With numbers like that, West Baltimore’s primary-care clinics, which treat a wide range of illnesses, are insufficient, as is the city health department’s asthma program, whose three employees visit homes of asthmatic children to demonstrate how to take medication and reduce triggers.
The program, which an analysis by Wen’s office showed cut asthma symptoms by 89 percent, “is chronically underfunded,” she said. “We’re serving 200 children [a year,] and there are thousands that we could expand the program to.”
‘We’re a business’
The federal government paid for $1.3 billion in asthma-related research over the past decade, of which $205 million went to Hopkins, records show. The money supports basic science as well as many studies showing that modest investments in community care and home remediation can improve lives and save money.

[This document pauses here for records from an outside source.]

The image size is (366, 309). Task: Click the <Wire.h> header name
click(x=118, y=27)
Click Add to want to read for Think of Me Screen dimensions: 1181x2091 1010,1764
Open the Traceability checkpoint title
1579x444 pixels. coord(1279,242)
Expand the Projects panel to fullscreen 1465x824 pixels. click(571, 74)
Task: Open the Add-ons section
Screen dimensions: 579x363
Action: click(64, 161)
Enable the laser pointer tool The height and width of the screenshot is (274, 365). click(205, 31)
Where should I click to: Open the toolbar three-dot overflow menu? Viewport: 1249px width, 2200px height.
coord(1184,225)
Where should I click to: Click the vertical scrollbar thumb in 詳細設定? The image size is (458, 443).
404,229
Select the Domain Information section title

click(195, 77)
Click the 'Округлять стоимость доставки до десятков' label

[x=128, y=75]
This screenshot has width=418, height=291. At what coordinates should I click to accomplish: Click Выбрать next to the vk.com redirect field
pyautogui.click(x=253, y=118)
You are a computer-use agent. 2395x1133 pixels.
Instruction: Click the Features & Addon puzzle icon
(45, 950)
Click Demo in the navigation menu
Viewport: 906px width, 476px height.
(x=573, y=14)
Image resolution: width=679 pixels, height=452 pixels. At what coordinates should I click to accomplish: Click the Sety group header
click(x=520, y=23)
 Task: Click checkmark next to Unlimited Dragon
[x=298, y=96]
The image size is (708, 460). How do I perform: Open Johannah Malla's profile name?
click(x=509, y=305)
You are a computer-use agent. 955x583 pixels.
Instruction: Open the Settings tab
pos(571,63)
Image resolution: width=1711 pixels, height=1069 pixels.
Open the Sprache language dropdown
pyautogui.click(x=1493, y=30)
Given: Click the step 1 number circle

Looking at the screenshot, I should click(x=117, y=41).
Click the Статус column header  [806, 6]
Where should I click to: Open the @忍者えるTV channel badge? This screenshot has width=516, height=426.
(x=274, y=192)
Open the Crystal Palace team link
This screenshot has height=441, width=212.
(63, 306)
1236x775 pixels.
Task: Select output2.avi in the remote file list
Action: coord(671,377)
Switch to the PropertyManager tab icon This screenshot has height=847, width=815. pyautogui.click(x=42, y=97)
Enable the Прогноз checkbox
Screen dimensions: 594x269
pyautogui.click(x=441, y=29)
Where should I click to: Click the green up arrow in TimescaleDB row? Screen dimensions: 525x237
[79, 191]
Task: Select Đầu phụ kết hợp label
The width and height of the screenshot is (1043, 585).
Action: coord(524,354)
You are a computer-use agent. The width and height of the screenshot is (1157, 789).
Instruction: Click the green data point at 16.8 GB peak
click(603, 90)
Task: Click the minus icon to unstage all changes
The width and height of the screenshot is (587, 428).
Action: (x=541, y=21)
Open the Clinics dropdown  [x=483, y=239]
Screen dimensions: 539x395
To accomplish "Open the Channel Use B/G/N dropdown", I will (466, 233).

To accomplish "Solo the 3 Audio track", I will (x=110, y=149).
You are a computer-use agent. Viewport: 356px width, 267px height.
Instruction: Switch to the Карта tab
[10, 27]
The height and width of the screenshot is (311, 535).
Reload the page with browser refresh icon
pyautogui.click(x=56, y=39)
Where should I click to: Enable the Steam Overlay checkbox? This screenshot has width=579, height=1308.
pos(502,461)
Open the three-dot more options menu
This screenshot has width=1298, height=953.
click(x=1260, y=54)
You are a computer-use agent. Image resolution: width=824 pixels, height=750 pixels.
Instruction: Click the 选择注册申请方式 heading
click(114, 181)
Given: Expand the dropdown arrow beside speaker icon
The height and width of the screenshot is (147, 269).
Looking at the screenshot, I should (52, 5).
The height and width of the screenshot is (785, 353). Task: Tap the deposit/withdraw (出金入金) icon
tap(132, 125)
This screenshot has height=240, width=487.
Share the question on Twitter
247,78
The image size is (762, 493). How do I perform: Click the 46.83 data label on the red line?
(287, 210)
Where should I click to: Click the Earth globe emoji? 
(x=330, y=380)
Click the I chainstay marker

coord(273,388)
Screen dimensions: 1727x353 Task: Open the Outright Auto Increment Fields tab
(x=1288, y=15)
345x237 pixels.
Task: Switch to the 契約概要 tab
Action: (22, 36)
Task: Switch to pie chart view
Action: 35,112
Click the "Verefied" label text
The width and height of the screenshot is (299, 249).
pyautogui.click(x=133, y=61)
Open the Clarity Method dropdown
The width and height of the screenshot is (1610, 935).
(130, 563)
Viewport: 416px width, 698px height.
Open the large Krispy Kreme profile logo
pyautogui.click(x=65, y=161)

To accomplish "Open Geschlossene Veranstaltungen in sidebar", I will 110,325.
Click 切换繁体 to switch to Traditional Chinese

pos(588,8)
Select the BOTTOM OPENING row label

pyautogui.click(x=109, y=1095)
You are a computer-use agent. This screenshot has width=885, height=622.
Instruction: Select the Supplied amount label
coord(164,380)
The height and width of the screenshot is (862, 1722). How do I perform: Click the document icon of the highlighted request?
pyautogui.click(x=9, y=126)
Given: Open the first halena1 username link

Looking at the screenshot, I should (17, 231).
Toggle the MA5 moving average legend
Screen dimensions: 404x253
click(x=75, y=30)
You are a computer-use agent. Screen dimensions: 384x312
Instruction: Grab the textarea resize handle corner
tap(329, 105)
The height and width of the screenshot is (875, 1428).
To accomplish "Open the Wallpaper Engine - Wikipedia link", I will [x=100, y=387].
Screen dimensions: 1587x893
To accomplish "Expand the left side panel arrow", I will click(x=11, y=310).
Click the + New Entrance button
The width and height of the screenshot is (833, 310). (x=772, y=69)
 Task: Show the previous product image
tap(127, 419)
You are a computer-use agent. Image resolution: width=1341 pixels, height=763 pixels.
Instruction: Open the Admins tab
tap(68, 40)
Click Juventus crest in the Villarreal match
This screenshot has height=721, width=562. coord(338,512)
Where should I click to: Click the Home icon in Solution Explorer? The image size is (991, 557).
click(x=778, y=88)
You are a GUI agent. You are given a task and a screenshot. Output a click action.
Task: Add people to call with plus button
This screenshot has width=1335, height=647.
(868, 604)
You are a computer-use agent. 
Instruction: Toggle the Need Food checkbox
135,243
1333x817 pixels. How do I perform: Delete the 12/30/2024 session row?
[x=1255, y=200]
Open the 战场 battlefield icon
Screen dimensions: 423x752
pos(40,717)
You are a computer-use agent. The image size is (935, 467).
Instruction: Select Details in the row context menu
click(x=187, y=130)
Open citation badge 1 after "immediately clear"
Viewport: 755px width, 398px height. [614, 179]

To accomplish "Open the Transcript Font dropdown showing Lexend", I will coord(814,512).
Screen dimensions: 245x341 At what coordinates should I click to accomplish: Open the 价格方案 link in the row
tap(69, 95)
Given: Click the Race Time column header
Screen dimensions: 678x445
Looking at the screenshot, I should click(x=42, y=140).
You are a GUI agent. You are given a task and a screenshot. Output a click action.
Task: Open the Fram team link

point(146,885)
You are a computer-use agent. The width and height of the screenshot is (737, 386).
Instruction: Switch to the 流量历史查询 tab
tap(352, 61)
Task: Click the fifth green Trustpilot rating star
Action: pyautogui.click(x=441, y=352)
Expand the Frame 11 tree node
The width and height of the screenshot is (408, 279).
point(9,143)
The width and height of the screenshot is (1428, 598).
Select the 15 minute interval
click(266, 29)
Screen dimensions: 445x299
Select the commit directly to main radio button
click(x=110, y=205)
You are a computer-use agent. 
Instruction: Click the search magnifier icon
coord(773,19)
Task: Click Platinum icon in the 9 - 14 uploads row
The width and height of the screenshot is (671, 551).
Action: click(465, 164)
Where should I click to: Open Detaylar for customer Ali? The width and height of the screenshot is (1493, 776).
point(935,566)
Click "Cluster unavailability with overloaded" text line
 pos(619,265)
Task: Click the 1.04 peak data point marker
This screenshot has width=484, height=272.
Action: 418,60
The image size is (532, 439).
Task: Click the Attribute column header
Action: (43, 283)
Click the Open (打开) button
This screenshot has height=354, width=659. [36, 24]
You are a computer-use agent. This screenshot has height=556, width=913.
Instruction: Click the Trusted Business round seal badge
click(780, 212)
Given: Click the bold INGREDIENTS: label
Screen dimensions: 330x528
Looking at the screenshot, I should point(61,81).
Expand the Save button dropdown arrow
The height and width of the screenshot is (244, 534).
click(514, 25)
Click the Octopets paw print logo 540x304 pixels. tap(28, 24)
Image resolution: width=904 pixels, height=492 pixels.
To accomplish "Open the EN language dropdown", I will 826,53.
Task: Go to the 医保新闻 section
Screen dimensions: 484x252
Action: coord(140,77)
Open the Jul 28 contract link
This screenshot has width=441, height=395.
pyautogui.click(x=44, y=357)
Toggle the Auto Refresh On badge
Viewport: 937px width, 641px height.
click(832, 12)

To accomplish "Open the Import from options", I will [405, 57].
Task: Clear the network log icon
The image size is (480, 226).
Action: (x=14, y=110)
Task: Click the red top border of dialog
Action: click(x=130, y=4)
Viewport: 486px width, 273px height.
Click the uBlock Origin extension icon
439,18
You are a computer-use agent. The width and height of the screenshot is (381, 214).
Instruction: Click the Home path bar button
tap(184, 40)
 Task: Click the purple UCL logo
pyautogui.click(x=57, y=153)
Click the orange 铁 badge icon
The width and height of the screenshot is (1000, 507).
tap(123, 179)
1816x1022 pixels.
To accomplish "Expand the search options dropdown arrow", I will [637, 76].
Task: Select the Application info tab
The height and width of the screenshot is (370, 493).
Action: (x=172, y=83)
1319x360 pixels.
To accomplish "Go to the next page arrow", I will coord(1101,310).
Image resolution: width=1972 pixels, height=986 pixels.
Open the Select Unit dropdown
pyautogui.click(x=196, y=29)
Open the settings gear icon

“Getting health care providers to pay for home-based interventions is going to be necessary if we want to make a dent in the asthma problem,” said Patrick Breysse, a former Hopkins official, who as director of the National Center for Environmental Health at the Centers for Disease Control and Prevention is one of the country’s top public health officials.
Other factors can trigger asthma: outdoor air pollution and pollen, in particular. But eliminating home-based triggers could reduce asthma flare-ups by 44 percent, one study showed.
Perhaps no better place exists to try community asthma prevention than Maryland. By guaranteeing hospitals’ revenue each year, the state’s unique rate-setting system encourages them to cut admissions with preventive care, policy authorities say.
But Hopkins, UMMC and their corporate parents, whose four main Baltimore hospitals together collect some $5 billion in revenue a year, have so far limited their community asthma prevention to small, often temporary efforts, often financed by somebody else’s money.
UMMC’s Breathmobile program, which visits Baltimore schools dispensing asthma treatment and education, depends on outside grants and easily could be expanded with the proper resources, said its medical director, Mary Bollinger.
“The need is there, absolutely,” she said.
But no hospital has invested substantially in home remediation to eliminate triggers, a proven strategy supported by the HUD secretary and promoted by Green and Healthy Homes Initiative, a Baltimore nonprofit that works to reduce asthma and lead poisoning.
“We either go forward to do what has been empirically shown to work or we continue to bury our heads in the sand and kids will continue to go to the hospital instead of the classroom,” said Ruth Ann Norton, the nonprofit’s CEO.
Hopkins and UMMC say they do plenty to earn their community benefit tax breaks.
“It’s always a challenge to say, ‘Where do we start first?’ ” said Dana Farrakhan, a UMMC senior vice president whose duties include community health improvement.
Among other initiatives, UMMC takes credit for working with city officials to sharply reduce infant mortality by working with expectant mothers. A new outpatient center will include health workers to help people reduce home asthma triggers, Farrakhan said.
Hopkins officials point to their health fairs and charity care as well as work in school and neighborhood clinics to help low-income families prevent asthma attacks.
“What we do is perhaps not sufficiently focused,” Hopkins’ Brown said. At the same time, “we have to have revenue,” she said. “We’re a business.”
After months of waiting, Summerville considered herself lucky to get an appointment with the city health department’s asthma program.
One of its workers came to the house late last year, bearing mousetraps and mattress and pillow covers to control mites and other triggers. She helped force Summerville’s landlord to fix holes in the ceiling and floor.
She urged Summerville to stop smoking inside and gave medication lessons, which uncovered that Summerville had mixed up a preventive inhaler with the medicine used for Keyonta’s flaring symptoms.
“The asthma lady taught me what I needed to know to keep them healthy,” Summerville said of her family. That was late in 2016. Since then, Summerville said last month, she hasn’t needed her emergency medical friends.